▸ Exercise directions:
Retype all of the records shown beneath this task, exactly as they stand.

▸ Records provided:
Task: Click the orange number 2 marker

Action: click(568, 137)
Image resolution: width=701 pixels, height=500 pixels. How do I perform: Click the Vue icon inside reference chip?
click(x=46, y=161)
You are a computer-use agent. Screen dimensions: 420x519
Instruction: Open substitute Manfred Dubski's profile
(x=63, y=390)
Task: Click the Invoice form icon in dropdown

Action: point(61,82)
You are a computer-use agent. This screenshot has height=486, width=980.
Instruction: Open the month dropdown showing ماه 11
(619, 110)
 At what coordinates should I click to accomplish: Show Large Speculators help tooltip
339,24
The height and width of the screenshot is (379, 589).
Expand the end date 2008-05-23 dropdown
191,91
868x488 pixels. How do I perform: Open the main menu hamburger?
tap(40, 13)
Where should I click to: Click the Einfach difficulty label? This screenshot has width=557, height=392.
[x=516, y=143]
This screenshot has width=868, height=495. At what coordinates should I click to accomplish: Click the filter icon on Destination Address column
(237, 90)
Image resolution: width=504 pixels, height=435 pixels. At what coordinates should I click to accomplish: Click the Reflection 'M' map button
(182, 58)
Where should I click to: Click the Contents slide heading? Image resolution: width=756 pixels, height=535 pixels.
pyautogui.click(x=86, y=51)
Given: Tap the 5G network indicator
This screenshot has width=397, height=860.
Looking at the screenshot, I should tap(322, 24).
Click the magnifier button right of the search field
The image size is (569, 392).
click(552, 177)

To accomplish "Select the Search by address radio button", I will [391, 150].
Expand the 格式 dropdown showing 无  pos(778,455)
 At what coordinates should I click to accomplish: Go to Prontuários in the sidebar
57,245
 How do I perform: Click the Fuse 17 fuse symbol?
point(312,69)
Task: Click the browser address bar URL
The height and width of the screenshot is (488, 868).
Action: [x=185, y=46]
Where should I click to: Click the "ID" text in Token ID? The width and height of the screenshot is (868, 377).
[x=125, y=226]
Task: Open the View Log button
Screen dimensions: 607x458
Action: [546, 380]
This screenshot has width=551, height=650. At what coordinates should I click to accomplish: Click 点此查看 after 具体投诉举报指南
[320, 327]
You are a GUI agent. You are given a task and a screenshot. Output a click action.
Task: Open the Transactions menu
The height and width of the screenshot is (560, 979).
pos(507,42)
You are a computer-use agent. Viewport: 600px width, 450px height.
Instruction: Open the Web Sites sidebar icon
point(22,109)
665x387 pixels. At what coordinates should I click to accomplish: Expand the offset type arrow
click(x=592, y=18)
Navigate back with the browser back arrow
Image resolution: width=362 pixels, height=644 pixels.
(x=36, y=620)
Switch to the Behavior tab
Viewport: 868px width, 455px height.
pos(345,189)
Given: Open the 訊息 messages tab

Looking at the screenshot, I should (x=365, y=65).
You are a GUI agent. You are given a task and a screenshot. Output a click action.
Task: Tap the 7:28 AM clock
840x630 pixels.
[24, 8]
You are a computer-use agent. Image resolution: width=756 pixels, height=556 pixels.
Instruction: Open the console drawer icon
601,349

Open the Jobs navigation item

▸ Answer for this exercise:
Task: Click the orange number 2 marker

Action: click(568, 137)
Image resolution: width=701 pixels, height=500 pixels. How do I perform: Click the Vue icon inside reference chip?
click(x=46, y=161)
You are a computer-use agent. Screen dimensions: 420x519
Instruction: Open substitute Manfred Dubski's profile
(x=63, y=390)
Task: Click the Invoice form icon in dropdown

Action: point(61,82)
You are a computer-use agent. This screenshot has height=486, width=980.
Instruction: Open the month dropdown showing ماه 11
(619, 110)
 At what coordinates should I click to accomplish: Show Large Speculators help tooltip
339,24
The height and width of the screenshot is (379, 589).
Expand the end date 2008-05-23 dropdown
191,91
868x488 pixels. How do I perform: Open the main menu hamburger?
tap(40, 13)
Where should I click to: Click the Einfach difficulty label? This screenshot has width=557, height=392.
[x=516, y=143]
This screenshot has width=868, height=495. At what coordinates should I click to accomplish: Click the filter icon on Destination Address column
(237, 90)
Image resolution: width=504 pixels, height=435 pixels. At what coordinates should I click to accomplish: Click the Reflection 'M' map button
(182, 58)
Where should I click to: Click the Contents slide heading? Image resolution: width=756 pixels, height=535 pixels.
pyautogui.click(x=86, y=51)
Given: Tap the 5G network indicator
This screenshot has width=397, height=860.
Looking at the screenshot, I should tap(322, 24).
Click the magnifier button right of the search field
The image size is (569, 392).
click(552, 177)

To accomplish "Select the Search by address radio button", I will [391, 150].
Expand the 格式 dropdown showing 无  pos(778,455)
 At what coordinates should I click to accomplish: Go to Prontuários in the sidebar
57,245
 How do I perform: Click the Fuse 17 fuse symbol?
point(312,69)
Task: Click the browser address bar URL
The height and width of the screenshot is (488, 868).
Action: [x=185, y=46]
Where should I click to: Click the "ID" text in Token ID? The width and height of the screenshot is (868, 377).
[x=125, y=226]
Task: Open the View Log button
Screen dimensions: 607x458
Action: [546, 380]
This screenshot has width=551, height=650. At what coordinates should I click to accomplish: Click 点此查看 after 具体投诉举报指南
[320, 327]
You are a GUI agent. You are given a task and a screenshot. Output a click action.
Task: Open the Transactions menu
The height and width of the screenshot is (560, 979).
pos(507,42)
You are a computer-use agent. Viewport: 600px width, 450px height.
Instruction: Open the Web Sites sidebar icon
point(22,109)
665x387 pixels. At what coordinates should I click to accomplish: Expand the offset type arrow
click(x=592, y=18)
Navigate back with the browser back arrow
Image resolution: width=362 pixels, height=644 pixels.
(x=36, y=620)
Switch to the Behavior tab
Viewport: 868px width, 455px height.
pos(345,189)
Given: Open the 訊息 messages tab

Looking at the screenshot, I should (x=365, y=65).
You are a GUI agent. You are given a task and a screenshot. Output a click action.
Task: Tap the 7:28 AM clock
840x630 pixels.
[24, 8]
You are a computer-use agent. Image resolution: width=756 pixels, height=556 pixels.
Instruction: Open the console drawer icon
601,349

Open the Jobs navigation item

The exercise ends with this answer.